Who provides the scares?

One of the skull decorations in the graveyard at Country Bumpkins moves and makes noises when people get close enough to it.
One of the skull decorations in the graveyard at Country Bumpkins moves and makes noises when people get close enough to it.
Brady Oltmans
Posted

An unconventional year involving quarantine, face coverings and social distancing may have helped contribute to one of the busier years at Country Bumpkins that owner Tina Strinz could remember.

Strinz has hosted the pumpkin patch and haunted house for four years now. Popularity for both has only grown for the lot outside of Milford.

That growing popularity, awareness and the year of quarantine may have all helped make this season, which started Sept. 18, busier each and every week.

“I think so,” Strinz said, “just for the fact that we can get outside when they've been cooped up.”

This year the pumpkin patch has featured a bounce house, corn pit, hayrack, playground area, yard games, playground houses and even a corn maze. That variety has cast a wide net, helping bring in a bigger audience.

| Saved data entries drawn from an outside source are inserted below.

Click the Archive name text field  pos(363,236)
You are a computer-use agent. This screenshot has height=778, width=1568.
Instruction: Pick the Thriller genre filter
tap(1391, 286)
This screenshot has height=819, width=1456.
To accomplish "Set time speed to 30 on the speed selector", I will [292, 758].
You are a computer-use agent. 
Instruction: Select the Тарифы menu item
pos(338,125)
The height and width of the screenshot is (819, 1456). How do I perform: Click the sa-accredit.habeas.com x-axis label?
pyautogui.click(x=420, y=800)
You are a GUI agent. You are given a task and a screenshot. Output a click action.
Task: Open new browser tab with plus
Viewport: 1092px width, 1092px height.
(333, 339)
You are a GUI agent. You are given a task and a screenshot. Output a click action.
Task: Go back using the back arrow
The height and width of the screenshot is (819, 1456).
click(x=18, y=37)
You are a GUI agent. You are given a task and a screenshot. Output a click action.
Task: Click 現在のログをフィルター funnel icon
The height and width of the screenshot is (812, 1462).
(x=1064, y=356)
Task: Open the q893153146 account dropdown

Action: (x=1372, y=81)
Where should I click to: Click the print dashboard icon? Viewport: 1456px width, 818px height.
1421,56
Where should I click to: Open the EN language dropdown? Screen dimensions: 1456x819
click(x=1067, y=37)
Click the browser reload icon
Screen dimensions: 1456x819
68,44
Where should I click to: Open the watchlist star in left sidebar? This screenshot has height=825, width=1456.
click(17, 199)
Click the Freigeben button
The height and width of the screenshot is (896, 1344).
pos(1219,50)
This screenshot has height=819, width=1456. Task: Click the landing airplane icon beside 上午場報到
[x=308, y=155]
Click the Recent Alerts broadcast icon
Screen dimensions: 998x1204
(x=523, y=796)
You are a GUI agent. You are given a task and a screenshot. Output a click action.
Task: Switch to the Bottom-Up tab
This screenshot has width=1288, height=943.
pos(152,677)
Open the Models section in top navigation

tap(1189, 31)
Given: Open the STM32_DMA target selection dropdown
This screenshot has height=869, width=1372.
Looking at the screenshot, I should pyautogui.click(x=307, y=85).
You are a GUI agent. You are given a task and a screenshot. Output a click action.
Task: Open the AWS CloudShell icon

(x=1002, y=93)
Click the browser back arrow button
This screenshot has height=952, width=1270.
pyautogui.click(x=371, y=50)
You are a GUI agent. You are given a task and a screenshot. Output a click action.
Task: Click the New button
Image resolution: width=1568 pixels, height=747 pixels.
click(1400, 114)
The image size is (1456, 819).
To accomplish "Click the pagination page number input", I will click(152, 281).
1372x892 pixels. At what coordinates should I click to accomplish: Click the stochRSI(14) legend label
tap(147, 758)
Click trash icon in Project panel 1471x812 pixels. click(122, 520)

And since Strinz has always been a fan of scary movies, she's enjoyed watching the haunted house grow and gain popularity. Each year the haunted house is the same structure but redecorated. The nearby corn maze becomes a haunted corn maze at night. Customers are taken by hayrack ride to the corn maze, like something out of Sleepy Hollow.

“I've always been interested in scary movies and draw from them and all those places,” she said. “The biggest addition to the haunted house this year was we added a mirror maze. It has movable doors so it changes up on you and you get lost in there for a while.”

Strinz said part of the fun of the annual haunted house, which started Oct. 2, was making it different so families could return to something new each year.

Like most other businesses this year, Country Bumpkins has had to adapt, although the nature of a corn maze and similar activities allow people to socially distance.

Both the pumpkin patch and haunted house continue to welcome patrons through Halloween weekend. Strinz said every weekend since the start of the season has brought a bigger crowd and she hopes the weather cooperates long enough to bring an even bigger crowd for the season's final weekend.